Comments like, “It is running hotter than usual,” or “There is a humming sound but we have learned to live with it,” or “It trips now and then but comes right.”
These are not small signs. They are early indicators that something is changing. Most major failures start with these little clues.
- Delaying maintenance because the budget is tight
We understand how financial pressure affects every department. Many teams try to push maintenance into the next quarter or the next financial year.
The problem is that delaying maintenance rarely saves money. It usually means higher repair costs, more downtime, and more stress later. Emergencies cost far more than routine care.
- Letting procurement price overshadow operational reality
In many meetings, procurement focuses on price while operations focuses on performance. It is normal for these priorities to clash.

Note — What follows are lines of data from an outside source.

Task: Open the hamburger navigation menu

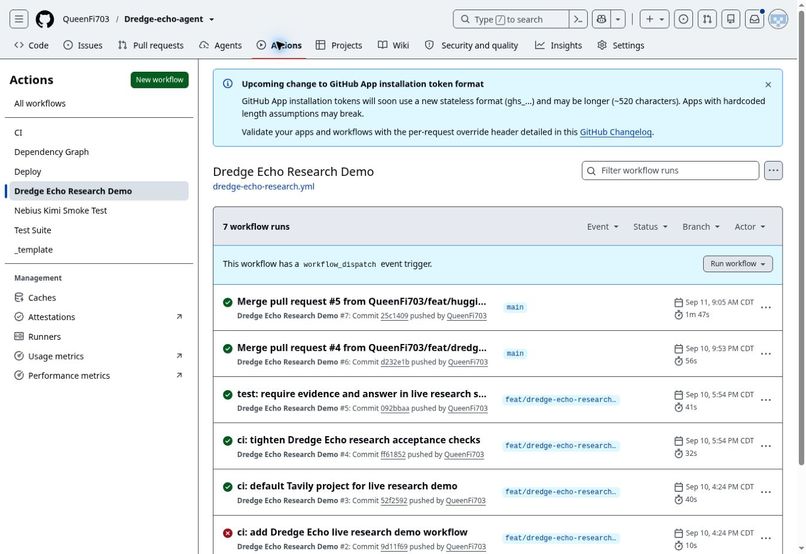Action: [x=19, y=19]
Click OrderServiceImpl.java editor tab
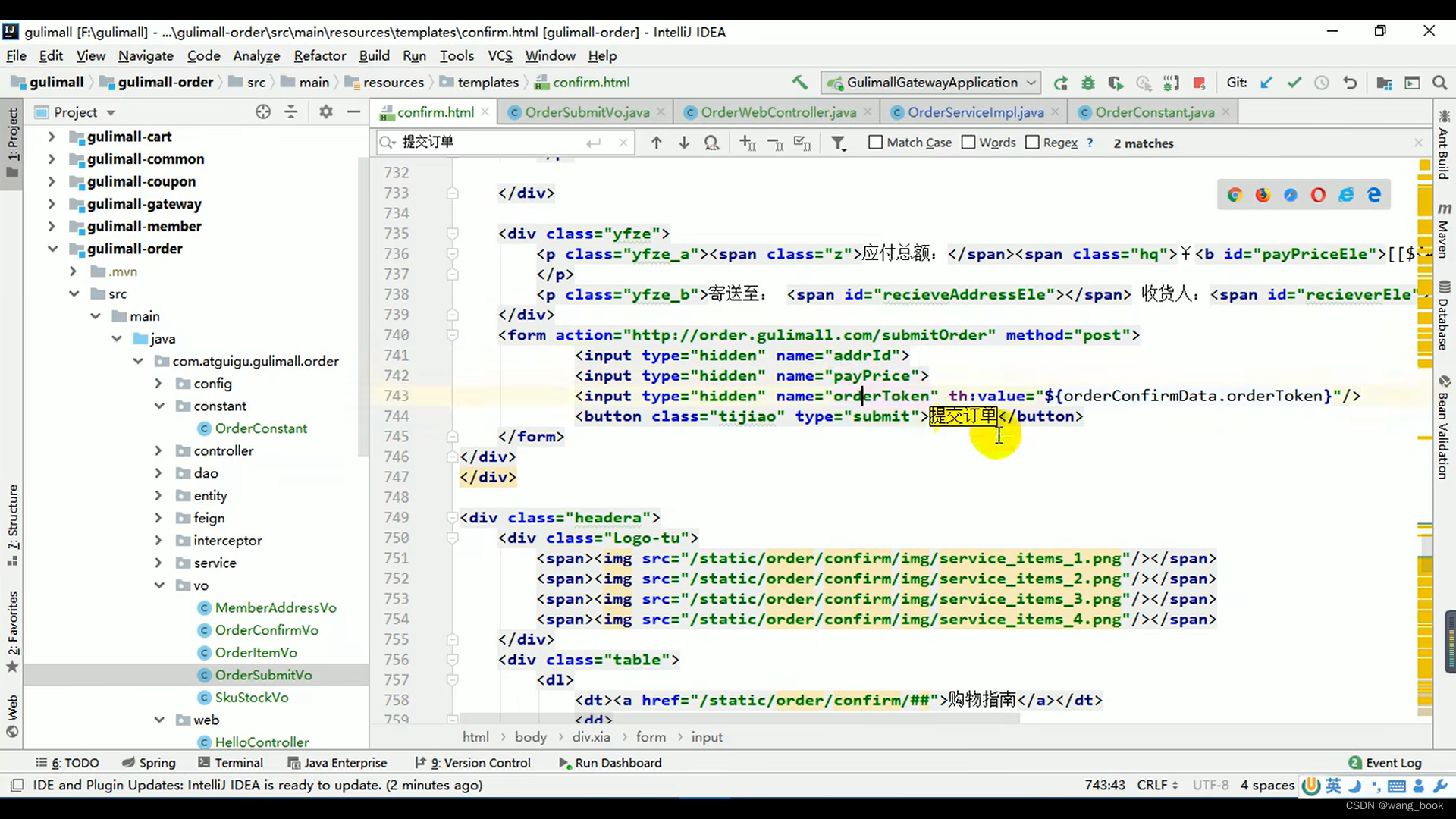 pyautogui.click(x=976, y=112)
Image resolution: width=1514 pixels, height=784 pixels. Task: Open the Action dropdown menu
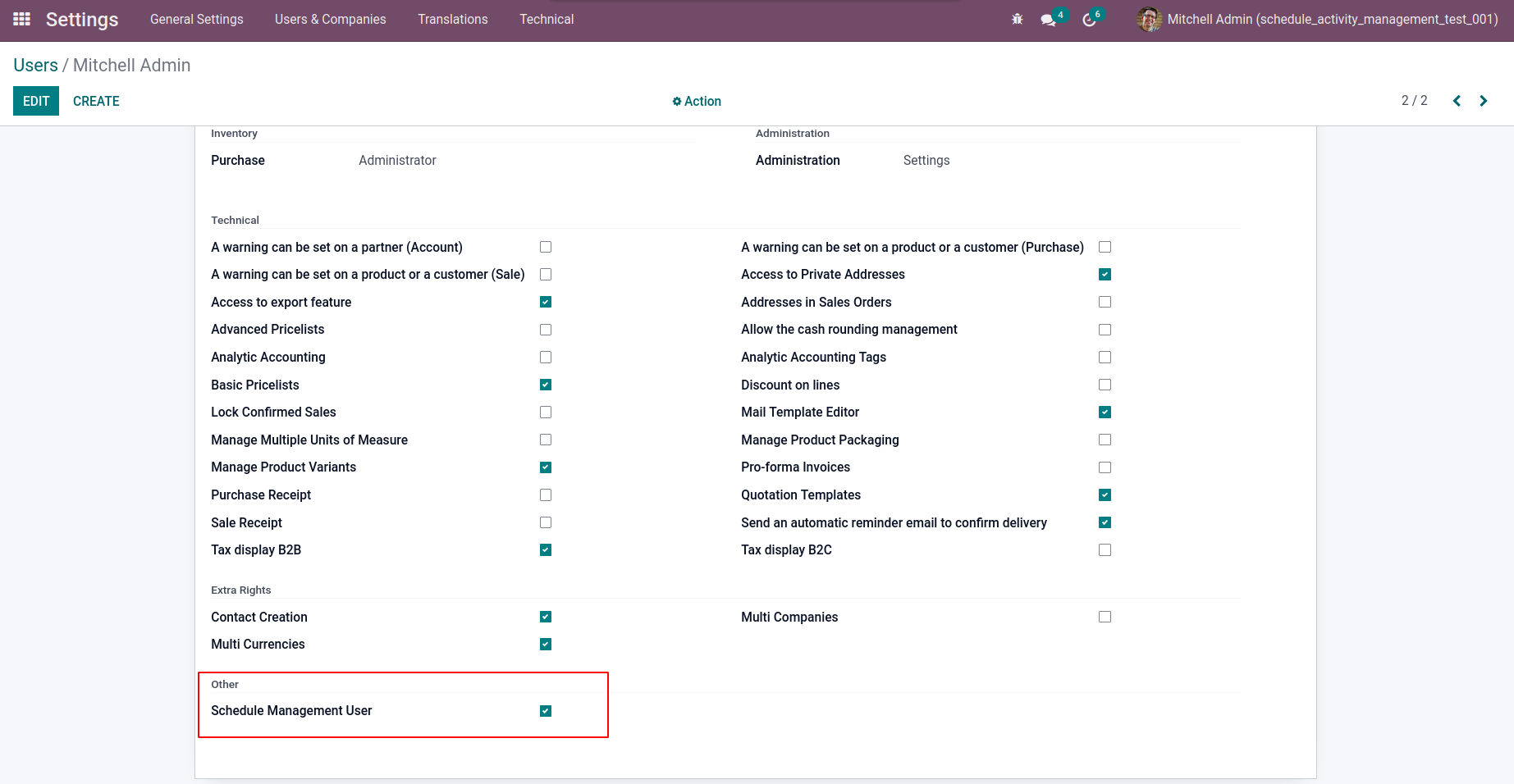(x=697, y=101)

Choosing the cheapest option upfront might look like a win, but in electrical infrastructure, it often becomes the most expensive decision over time. The real cost is the cost of ownership, not the initial quote.
- Not keeping proper records of past issues
This is something we see almost everywhere. Teams change, people move on, and the history of a piece of equipment gets lost. Then we hear, “Something happened to this unit a few years ago, but no one remembers what.”
Good recordkeeping might feel unexciting, but when something goes wrong, it becomes one of the most valuable tools on site.
- Underestimating how hard the environment can be on equipment
Heat, dust, moisture, rodents, vibration, and salty air can speed up deterioration much faster than expected. We often hear, “This equipment should last decades.”
It should, but only in ideal conditions. Real sites are rarely ideal, and the environment can shorten equipment life far more than teams anticipate.
- Overloading equipment because production demands it
Many operations run equipment harder than planned because production targets leave no room for pauses. We often hear, “We know we are pushing it, but we do not have another option.”
We understand the pressure. But constant overloading is like driving a car with the rev needle in the red. It will keep going until it doesn’t.
- Treating protection settings as something permanent
Some teams assume protection settings do not need to be reviewed once they are done. In reality, loads change, networks expand, and equipment gets replaced.
Old protection settings that no longer match the environment can cause nuisance trips or, even worse, fail to trip when they should.
- Calling for help only when visible trouble appears
It is very common for teams to reach out when something burns, trips, overheats, or sparks. The truth is that failures rarely start at that moment. They usually begin months earlier.
Early conversations are simple and inexpensive. Crisis conversations are not.
We hear these issues every week during first calls, site visits, and problem-solving discussions. If this list helps one team catch something early, prevent downtime, or save money, then it is worth sharing.